**Problem to work on**
Each line of the records below that holds "computer" should be returned.

Dataset entries:
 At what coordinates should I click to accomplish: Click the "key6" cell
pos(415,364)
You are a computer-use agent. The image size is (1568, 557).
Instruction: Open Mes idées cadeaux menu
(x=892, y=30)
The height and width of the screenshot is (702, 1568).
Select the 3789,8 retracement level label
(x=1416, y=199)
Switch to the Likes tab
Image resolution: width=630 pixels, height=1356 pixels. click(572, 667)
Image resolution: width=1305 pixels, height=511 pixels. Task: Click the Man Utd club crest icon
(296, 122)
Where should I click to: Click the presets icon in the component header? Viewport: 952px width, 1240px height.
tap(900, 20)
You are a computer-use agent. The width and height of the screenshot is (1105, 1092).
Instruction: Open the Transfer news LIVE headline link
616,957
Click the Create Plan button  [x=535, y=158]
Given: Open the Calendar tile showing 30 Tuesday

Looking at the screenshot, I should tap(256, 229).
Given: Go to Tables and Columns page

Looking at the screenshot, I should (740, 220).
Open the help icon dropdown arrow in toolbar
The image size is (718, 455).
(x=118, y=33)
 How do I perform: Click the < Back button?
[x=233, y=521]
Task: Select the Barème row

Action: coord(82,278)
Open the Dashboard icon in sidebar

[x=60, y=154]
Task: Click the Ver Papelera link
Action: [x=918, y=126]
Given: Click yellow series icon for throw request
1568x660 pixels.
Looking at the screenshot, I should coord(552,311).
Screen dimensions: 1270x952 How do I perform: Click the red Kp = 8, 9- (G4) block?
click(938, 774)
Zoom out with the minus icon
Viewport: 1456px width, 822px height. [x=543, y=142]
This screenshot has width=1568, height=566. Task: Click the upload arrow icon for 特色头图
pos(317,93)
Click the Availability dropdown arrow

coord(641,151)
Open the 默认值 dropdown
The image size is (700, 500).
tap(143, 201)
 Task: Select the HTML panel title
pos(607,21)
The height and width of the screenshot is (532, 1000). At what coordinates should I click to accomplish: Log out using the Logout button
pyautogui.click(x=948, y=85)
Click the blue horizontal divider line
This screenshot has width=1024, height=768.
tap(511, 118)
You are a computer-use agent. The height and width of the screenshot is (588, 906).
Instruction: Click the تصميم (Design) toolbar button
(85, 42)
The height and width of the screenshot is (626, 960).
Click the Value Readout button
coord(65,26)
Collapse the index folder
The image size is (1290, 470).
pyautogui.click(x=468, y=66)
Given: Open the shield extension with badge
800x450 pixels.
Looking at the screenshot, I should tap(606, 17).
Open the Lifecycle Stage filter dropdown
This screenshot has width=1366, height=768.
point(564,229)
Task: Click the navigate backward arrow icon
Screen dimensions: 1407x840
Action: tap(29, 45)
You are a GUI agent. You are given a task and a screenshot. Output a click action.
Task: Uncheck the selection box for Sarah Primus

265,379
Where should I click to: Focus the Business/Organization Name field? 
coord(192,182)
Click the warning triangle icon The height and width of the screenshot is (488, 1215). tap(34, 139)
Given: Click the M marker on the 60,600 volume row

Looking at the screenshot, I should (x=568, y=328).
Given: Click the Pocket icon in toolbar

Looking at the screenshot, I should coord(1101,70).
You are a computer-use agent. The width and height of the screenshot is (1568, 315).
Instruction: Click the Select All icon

**Answer to this problem**
You are a computer-use agent. The image size is (1568, 557).
You are a computer-use agent. The width and height of the screenshot is (1105, 1092).
You are a computer-use agent. The height and width of the screenshot is (588, 906).
You are a computer-use agent. The width and height of the screenshot is (1568, 315).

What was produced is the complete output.